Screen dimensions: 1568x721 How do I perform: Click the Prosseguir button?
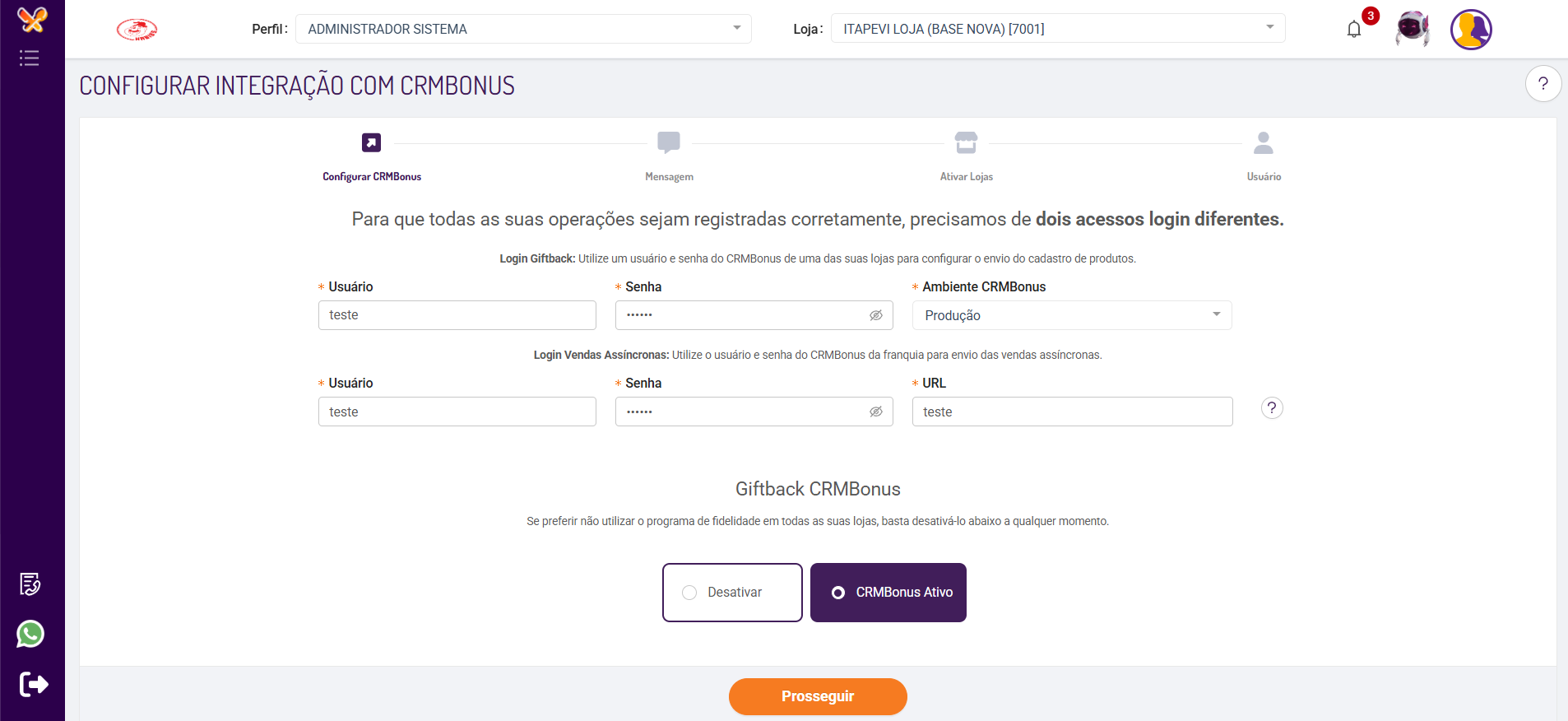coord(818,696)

---

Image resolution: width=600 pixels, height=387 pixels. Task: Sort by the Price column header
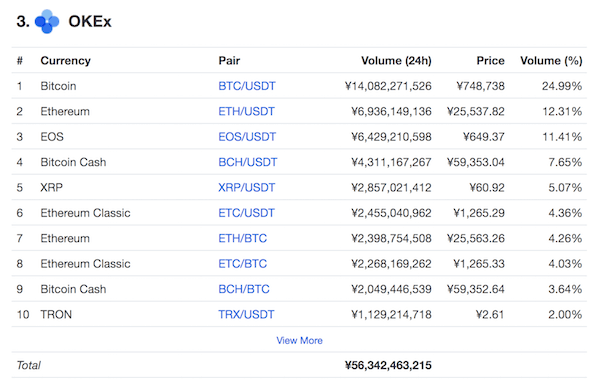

==

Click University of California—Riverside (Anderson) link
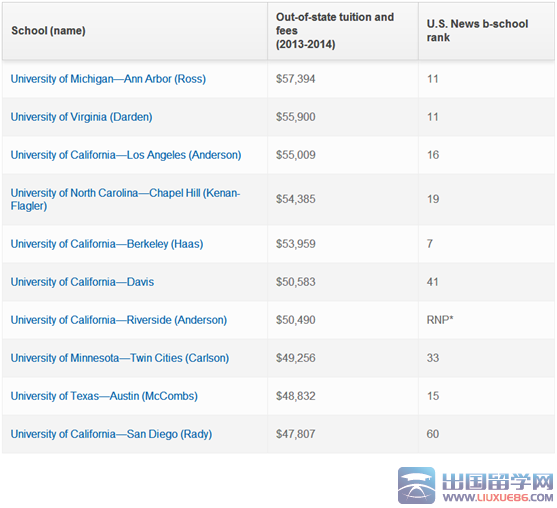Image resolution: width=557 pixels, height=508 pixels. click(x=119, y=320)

Yang Diminta — Tuliskan ulang seluruh baris di atas, mulai dari baris yang memuat "Screen dimensions: 1568x721" sampai dengan baris yang memuat "coord(818,696)", lengkap dengan teksnya, dan tambahkan 96 pada setiap angka koordinat dalam jawabannya. Tolong jangan sertakan gambarnya dalam jawaban.

Jawaban —
Screen dimensions: 1568x721 How do I perform: Click the Prosseguir button?
coord(914,792)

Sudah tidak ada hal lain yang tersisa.